(Items listed in a dataset)
-*-*-

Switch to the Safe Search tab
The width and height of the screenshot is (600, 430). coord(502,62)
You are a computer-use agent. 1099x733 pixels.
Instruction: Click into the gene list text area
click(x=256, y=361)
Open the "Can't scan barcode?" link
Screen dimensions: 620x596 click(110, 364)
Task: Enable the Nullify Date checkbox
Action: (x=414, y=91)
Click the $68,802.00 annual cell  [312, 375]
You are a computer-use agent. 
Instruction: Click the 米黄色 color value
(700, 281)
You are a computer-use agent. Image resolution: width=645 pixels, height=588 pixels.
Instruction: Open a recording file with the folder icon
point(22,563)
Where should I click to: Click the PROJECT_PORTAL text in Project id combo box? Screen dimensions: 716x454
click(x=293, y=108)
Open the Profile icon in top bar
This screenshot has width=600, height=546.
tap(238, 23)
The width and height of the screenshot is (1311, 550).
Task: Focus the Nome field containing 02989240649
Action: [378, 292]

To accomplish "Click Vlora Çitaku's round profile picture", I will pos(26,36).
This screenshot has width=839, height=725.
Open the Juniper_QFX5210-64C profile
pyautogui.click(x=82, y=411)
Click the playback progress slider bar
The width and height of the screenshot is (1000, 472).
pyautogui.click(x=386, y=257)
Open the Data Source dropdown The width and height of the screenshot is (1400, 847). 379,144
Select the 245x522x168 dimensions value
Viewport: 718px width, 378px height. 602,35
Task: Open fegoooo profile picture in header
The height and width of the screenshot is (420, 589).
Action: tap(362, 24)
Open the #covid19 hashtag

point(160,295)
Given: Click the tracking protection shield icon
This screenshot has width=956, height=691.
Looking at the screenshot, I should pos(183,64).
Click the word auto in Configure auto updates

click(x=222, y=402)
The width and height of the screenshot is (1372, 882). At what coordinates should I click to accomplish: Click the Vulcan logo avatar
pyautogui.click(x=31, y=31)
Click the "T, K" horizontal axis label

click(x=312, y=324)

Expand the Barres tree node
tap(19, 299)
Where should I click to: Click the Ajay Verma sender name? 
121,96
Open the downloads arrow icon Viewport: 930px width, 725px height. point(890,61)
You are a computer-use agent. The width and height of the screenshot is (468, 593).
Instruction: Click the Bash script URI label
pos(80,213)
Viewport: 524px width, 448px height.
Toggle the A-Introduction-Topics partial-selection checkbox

-*-*-

### Task item:
Every line above that holds the word "picture" is to be found and copied.

### Result of this task:
To accomplish "Click Vlora Çitaku's round profile picture", I will pos(26,36).
Task: Open fegoooo profile picture in header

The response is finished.